─── Task data ───
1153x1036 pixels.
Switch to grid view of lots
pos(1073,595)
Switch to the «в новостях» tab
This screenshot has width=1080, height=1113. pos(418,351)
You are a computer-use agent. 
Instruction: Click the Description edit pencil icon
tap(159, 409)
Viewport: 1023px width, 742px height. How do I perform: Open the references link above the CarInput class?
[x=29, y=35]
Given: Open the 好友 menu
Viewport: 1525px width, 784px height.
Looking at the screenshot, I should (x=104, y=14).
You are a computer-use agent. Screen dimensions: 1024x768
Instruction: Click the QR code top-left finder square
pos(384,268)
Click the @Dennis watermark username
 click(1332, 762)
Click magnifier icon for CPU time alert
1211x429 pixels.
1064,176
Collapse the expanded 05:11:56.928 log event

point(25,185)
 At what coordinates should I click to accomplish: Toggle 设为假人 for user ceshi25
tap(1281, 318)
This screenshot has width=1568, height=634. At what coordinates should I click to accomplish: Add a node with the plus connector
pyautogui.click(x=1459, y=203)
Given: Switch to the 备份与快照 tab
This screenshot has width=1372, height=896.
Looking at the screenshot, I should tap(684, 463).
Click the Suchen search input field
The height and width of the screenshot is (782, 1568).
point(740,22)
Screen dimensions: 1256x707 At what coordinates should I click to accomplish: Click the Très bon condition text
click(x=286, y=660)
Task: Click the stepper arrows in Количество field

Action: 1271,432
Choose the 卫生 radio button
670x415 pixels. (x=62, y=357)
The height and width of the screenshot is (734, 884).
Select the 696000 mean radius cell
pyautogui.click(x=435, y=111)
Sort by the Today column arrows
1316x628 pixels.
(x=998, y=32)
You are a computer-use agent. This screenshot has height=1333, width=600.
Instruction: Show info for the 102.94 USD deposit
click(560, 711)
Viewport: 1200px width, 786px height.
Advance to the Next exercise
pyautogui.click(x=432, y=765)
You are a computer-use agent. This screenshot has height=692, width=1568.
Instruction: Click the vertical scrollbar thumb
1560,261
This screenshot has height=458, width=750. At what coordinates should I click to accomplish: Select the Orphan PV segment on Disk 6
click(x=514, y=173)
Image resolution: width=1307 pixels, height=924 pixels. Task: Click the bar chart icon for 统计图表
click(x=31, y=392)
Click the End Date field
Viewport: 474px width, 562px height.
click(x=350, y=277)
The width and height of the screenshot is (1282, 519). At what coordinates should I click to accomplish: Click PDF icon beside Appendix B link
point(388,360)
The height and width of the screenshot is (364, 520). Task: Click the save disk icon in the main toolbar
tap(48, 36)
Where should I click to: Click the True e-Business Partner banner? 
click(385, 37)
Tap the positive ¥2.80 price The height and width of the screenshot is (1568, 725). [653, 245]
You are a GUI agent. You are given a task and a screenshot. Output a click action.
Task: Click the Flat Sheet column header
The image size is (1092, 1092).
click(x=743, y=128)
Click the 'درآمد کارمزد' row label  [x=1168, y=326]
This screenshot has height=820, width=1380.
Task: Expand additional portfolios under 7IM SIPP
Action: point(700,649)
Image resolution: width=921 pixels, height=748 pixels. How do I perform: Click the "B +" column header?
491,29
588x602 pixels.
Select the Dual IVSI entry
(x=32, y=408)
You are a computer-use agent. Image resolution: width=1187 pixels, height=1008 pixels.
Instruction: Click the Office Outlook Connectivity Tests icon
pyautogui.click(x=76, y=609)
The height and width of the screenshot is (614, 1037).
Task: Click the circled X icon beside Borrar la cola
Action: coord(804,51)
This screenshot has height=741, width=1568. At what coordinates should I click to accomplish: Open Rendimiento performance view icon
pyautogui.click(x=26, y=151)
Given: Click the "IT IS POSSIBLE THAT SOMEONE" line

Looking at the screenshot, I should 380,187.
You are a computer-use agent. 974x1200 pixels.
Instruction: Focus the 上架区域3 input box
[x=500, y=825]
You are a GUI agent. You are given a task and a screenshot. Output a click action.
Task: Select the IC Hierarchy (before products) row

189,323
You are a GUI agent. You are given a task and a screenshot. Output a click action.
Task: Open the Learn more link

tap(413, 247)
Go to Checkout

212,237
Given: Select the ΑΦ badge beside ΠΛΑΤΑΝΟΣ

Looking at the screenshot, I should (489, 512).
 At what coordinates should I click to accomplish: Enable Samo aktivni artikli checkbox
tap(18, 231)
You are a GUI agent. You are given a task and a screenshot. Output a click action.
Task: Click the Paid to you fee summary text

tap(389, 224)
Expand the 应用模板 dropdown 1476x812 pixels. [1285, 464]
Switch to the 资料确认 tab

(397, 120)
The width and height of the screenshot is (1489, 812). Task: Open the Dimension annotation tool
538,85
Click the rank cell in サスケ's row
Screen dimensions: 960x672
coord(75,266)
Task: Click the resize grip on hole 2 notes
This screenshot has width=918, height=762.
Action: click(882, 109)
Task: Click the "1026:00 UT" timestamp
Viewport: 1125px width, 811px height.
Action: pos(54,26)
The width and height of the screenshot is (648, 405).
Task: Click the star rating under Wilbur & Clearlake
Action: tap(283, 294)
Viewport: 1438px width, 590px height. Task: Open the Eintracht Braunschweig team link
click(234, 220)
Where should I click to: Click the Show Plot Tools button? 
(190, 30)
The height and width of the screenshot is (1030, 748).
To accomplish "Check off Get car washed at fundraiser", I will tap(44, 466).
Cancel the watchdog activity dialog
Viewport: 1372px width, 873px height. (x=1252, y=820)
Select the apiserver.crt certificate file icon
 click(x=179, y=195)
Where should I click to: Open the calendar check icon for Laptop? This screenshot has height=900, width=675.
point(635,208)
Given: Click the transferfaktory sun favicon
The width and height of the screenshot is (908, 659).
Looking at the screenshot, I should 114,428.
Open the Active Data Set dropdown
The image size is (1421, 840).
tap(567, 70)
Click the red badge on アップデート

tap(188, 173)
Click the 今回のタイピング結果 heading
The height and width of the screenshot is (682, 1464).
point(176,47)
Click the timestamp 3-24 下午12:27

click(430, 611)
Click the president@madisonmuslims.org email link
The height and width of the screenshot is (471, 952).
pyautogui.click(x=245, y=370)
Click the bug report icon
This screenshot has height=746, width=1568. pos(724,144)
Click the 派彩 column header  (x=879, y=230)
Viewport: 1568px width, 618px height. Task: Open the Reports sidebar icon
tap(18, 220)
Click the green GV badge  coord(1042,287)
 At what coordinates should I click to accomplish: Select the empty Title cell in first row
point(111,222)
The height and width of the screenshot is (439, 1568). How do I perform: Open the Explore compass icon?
───
* Problem requirements
Of the entries listed above, reproduce only the lines starting at the line containing "This screenshot has height=741, width=1568." and ending at the line containing "Expand the 应用模板". Include both, exactly as they stand.

* Written solution
This screenshot has height=741, width=1568. At what coordinates should I click to accomplish: Open Rendimiento performance view icon
pyautogui.click(x=26, y=151)
Given: Click the "IT IS POSSIBLE THAT SOMEONE" line

Looking at the screenshot, I should 380,187.
You are a computer-use agent. 974x1200 pixels.
Instruction: Focus the 上架区域3 input box
[x=500, y=825]
You are a GUI agent. You are given a task and a screenshot. Output a click action.
Task: Select the IC Hierarchy (before products) row

189,323
You are a GUI agent. You are given a task and a screenshot. Output a click action.
Task: Open the Learn more link

tap(413, 247)
Go to Checkout

212,237
Given: Select the ΑΦ badge beside ΠΛΑΤΑΝΟΣ

Looking at the screenshot, I should (489, 512).
 At what coordinates should I click to accomplish: Enable Samo aktivni artikli checkbox
tap(18, 231)
You are a GUI agent. You are given a task and a screenshot. Output a click action.
Task: Click the Paid to you fee summary text

tap(389, 224)
Expand the 应用模板 dropdown 1476x812 pixels. [1285, 464]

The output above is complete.